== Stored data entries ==
----

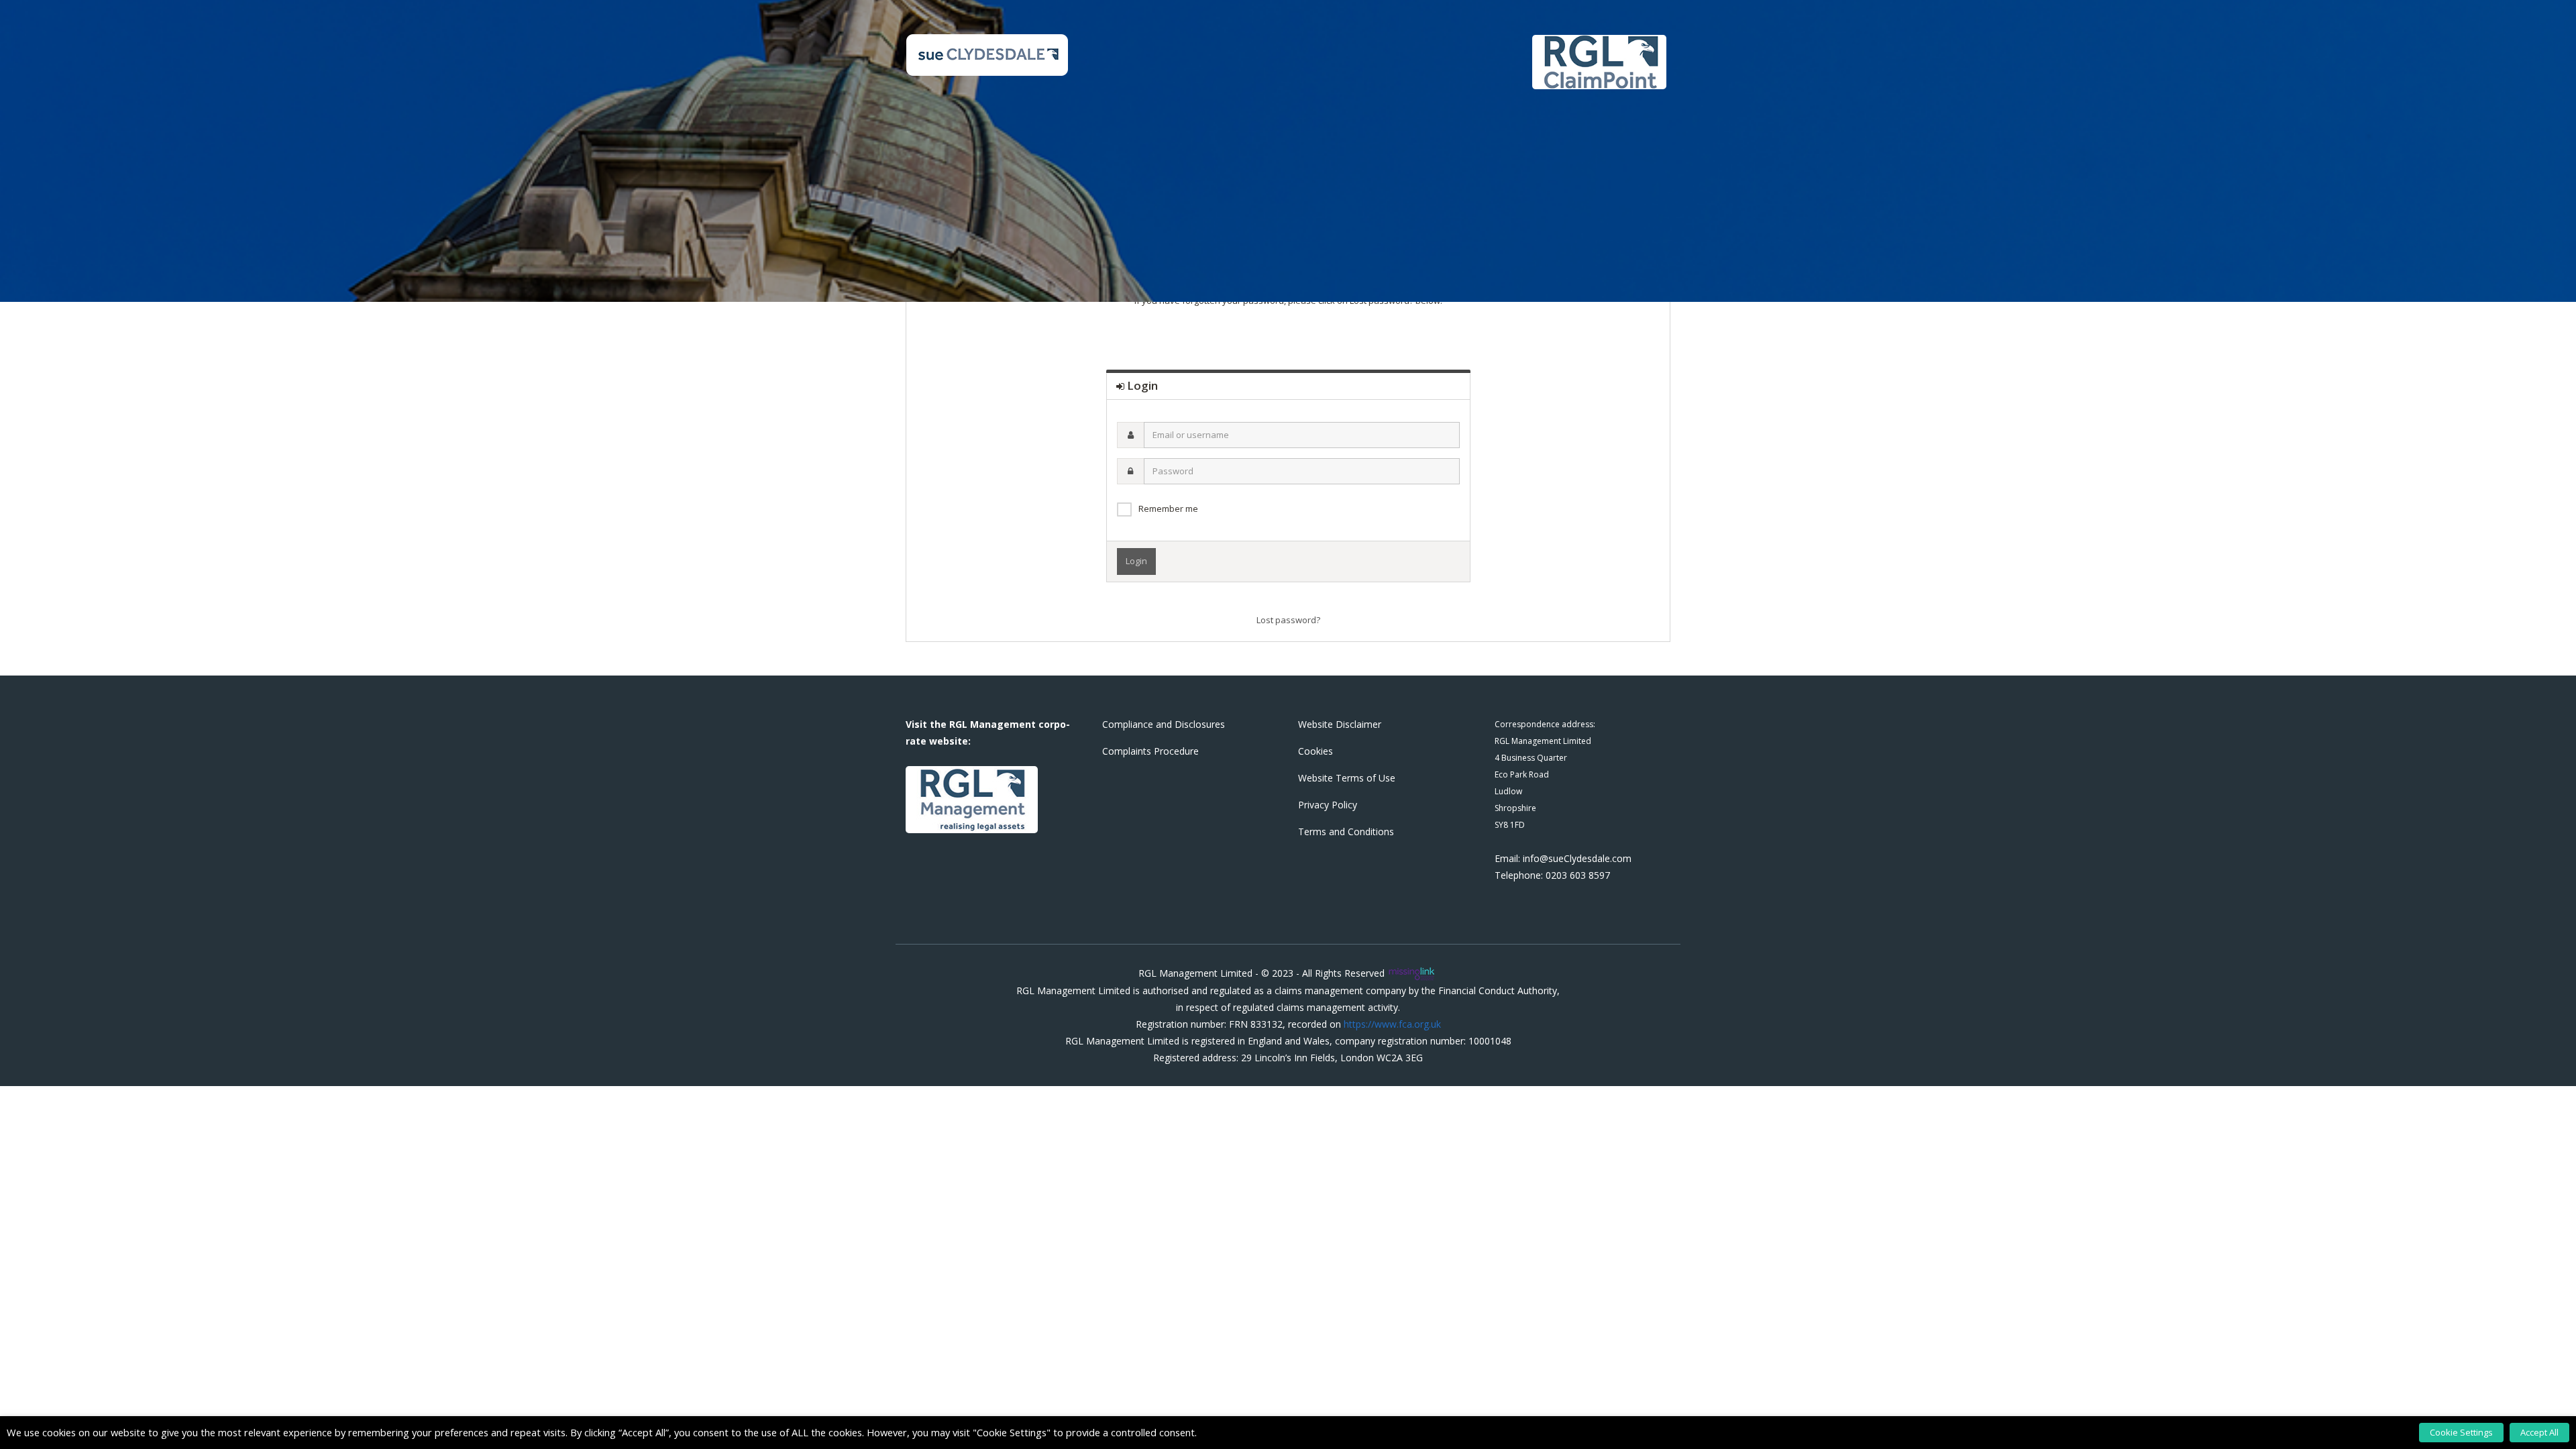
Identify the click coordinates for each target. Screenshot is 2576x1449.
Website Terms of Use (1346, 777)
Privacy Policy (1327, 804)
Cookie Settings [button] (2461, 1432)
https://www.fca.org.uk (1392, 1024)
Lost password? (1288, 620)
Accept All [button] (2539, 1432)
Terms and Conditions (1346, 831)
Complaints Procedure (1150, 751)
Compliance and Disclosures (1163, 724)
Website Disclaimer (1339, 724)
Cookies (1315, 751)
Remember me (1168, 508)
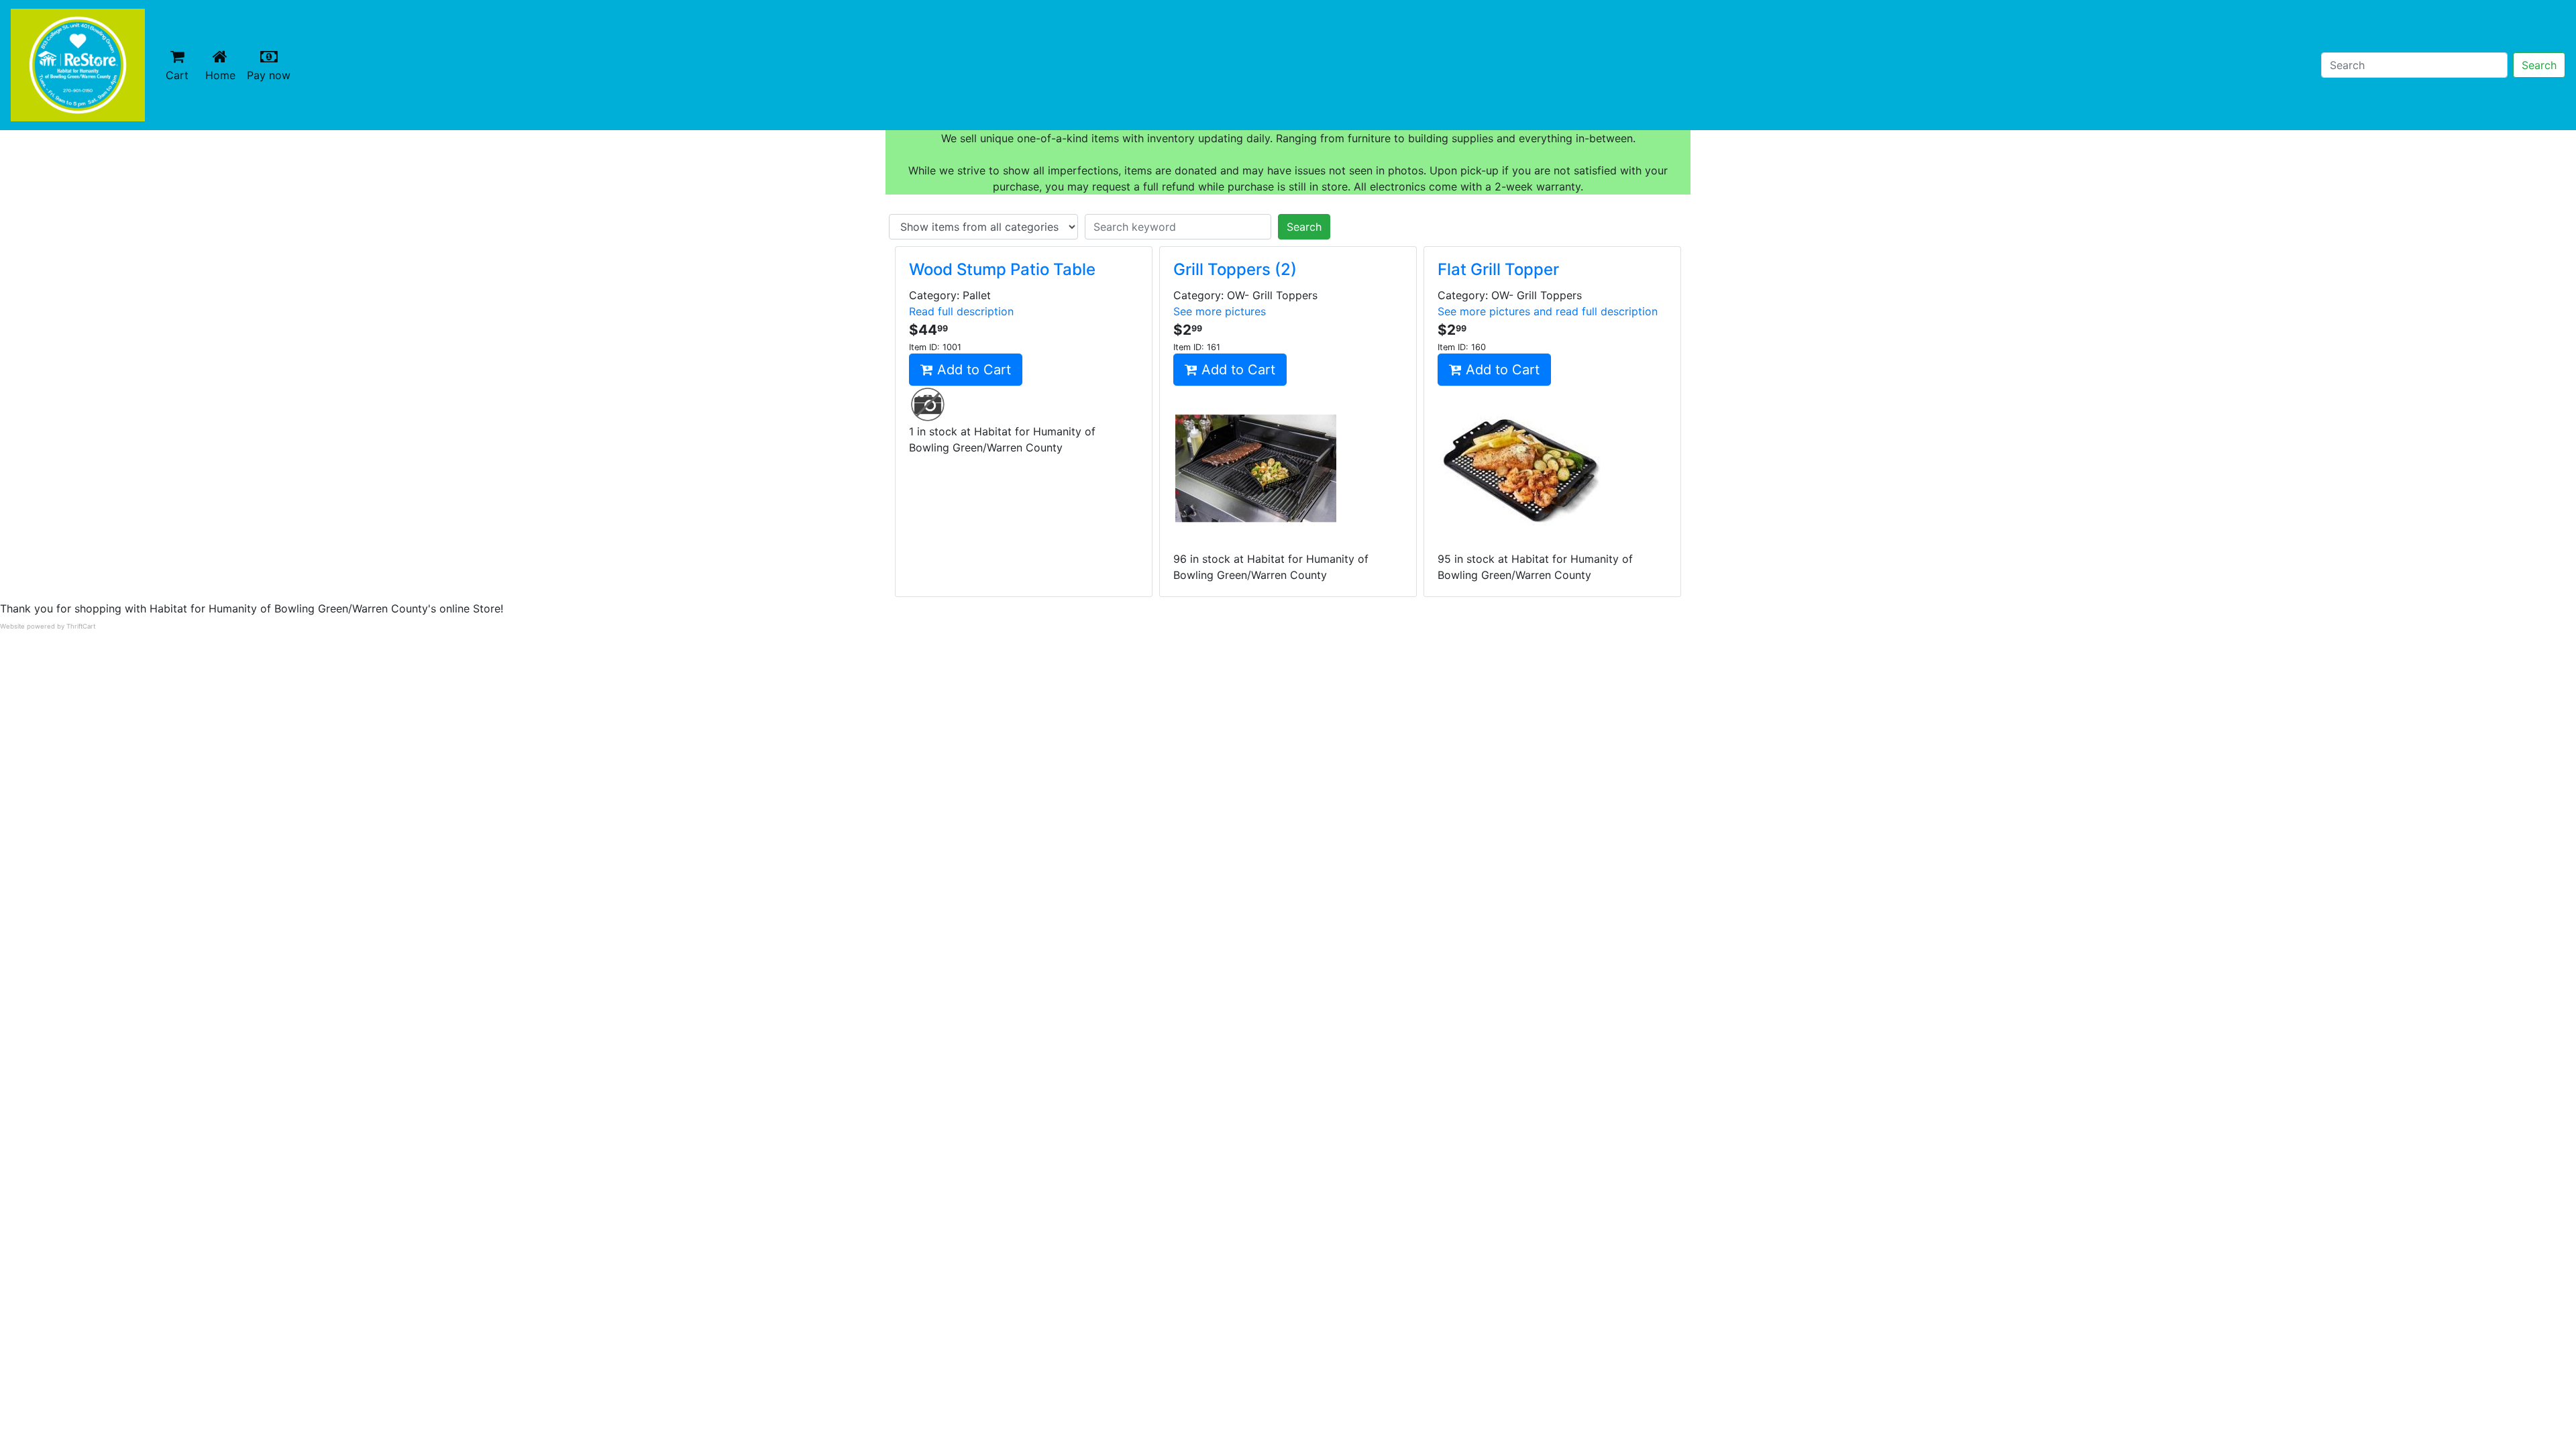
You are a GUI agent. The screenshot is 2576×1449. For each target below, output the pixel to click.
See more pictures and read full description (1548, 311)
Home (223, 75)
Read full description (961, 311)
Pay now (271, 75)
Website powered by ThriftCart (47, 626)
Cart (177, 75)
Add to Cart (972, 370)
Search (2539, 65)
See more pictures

----

== PROBLEM REQUIREMENTS ==
Which lines above include the string "each"? Show them.

== WRITTEN ANSWER ==
Identify the click coordinates for each target. Screenshot is 2576x1449.
You are a GUI agent. The screenshot is 2576×1449. For each target below, output the pixel to click.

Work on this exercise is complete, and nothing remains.